Given records:
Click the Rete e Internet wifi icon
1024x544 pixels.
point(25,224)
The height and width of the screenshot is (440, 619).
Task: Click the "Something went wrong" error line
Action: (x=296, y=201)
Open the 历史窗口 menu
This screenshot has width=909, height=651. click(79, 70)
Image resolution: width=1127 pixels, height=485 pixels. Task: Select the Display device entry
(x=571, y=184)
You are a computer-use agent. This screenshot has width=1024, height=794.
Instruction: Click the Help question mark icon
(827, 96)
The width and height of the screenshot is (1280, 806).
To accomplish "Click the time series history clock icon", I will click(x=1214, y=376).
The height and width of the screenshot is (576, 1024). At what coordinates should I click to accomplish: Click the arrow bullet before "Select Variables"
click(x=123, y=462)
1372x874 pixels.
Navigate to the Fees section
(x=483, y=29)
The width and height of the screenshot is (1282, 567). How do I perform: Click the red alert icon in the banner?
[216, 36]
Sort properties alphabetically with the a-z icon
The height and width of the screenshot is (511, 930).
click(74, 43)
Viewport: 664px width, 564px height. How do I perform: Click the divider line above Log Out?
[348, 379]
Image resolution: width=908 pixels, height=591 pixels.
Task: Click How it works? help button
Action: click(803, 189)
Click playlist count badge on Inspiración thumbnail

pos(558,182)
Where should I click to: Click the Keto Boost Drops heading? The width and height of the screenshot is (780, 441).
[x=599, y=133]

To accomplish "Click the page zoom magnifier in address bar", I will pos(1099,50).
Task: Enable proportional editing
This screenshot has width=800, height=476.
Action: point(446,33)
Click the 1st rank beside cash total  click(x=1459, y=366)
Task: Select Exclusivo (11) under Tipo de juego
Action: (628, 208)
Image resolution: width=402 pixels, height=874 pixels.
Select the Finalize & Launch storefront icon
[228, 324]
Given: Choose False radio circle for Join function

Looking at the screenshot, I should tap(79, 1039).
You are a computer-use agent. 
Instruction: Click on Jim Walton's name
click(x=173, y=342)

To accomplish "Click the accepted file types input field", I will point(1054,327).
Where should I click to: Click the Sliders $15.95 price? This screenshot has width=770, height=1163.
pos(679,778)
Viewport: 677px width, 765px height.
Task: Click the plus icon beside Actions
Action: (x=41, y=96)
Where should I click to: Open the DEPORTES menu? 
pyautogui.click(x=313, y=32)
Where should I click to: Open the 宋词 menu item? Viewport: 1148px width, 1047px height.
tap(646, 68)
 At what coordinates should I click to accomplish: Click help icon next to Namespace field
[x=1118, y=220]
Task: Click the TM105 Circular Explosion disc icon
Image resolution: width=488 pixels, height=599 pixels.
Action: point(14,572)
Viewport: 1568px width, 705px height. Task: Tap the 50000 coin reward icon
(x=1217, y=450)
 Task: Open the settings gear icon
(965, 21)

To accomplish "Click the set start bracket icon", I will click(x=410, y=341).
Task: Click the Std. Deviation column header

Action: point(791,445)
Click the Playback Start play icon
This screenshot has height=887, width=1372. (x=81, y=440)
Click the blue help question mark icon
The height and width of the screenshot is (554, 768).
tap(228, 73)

Task prompt: Your task is to quote all of the data word for word.

Written response:
Click the Rete e Internet wifi icon
1024x544 pixels.
point(25,224)
The height and width of the screenshot is (440, 619).
Task: Click the "Something went wrong" error line
Action: (x=296, y=201)
Open the 历史窗口 menu
This screenshot has width=909, height=651. click(79, 70)
Image resolution: width=1127 pixels, height=485 pixels. Task: Select the Display device entry
(x=571, y=184)
You are a computer-use agent. This screenshot has width=1024, height=794.
Instruction: Click the Help question mark icon
(827, 96)
The width and height of the screenshot is (1280, 806).
To accomplish "Click the time series history clock icon", I will click(x=1214, y=376).
The height and width of the screenshot is (576, 1024). At what coordinates should I click to accomplish: Click the arrow bullet before "Select Variables"
click(x=123, y=462)
1372x874 pixels.
Navigate to the Fees section
(x=483, y=29)
The width and height of the screenshot is (1282, 567). How do I perform: Click the red alert icon in the banner?
[216, 36]
Sort properties alphabetically with the a-z icon
The height and width of the screenshot is (511, 930).
click(74, 43)
Viewport: 664px width, 564px height. How do I perform: Click the divider line above Log Out?
[348, 379]
Image resolution: width=908 pixels, height=591 pixels.
Task: Click How it works? help button
Action: click(803, 189)
Click playlist count badge on Inspiración thumbnail

pos(558,182)
Where should I click to: Click the Keto Boost Drops heading? The width and height of the screenshot is (780, 441).
[x=599, y=133]

To accomplish "Click the page zoom magnifier in address bar", I will pos(1099,50).
Task: Enable proportional editing
This screenshot has width=800, height=476.
Action: point(446,33)
Click the 1st rank beside cash total  click(x=1459, y=366)
Task: Select Exclusivo (11) under Tipo de juego
Action: (628, 208)
Image resolution: width=402 pixels, height=874 pixels.
Select the Finalize & Launch storefront icon
[228, 324]
Given: Choose False radio circle for Join function

Looking at the screenshot, I should tap(79, 1039).
You are a computer-use agent. 
Instruction: Click on Jim Walton's name
click(x=173, y=342)

To accomplish "Click the accepted file types input field", I will point(1054,327).
Where should I click to: Click the Sliders $15.95 price? This screenshot has width=770, height=1163.
pos(679,778)
Viewport: 677px width, 765px height.
Task: Click the plus icon beside Actions
Action: (x=41, y=96)
Where should I click to: Open the DEPORTES menu? 
pyautogui.click(x=313, y=32)
Where should I click to: Open the 宋词 menu item? Viewport: 1148px width, 1047px height.
tap(646, 68)
 At what coordinates should I click to accomplish: Click help icon next to Namespace field
[x=1118, y=220]
Task: Click the TM105 Circular Explosion disc icon
Image resolution: width=488 pixels, height=599 pixels.
Action: point(14,572)
Viewport: 1568px width, 705px height. Task: Tap the 50000 coin reward icon
(x=1217, y=450)
 Task: Open the settings gear icon
(965, 21)

To accomplish "Click the set start bracket icon", I will click(x=410, y=341).
Task: Click the Std. Deviation column header

Action: point(791,445)
Click the Playback Start play icon
This screenshot has height=887, width=1372. (x=81, y=440)
Click the blue help question mark icon
The height and width of the screenshot is (554, 768).
tap(228, 73)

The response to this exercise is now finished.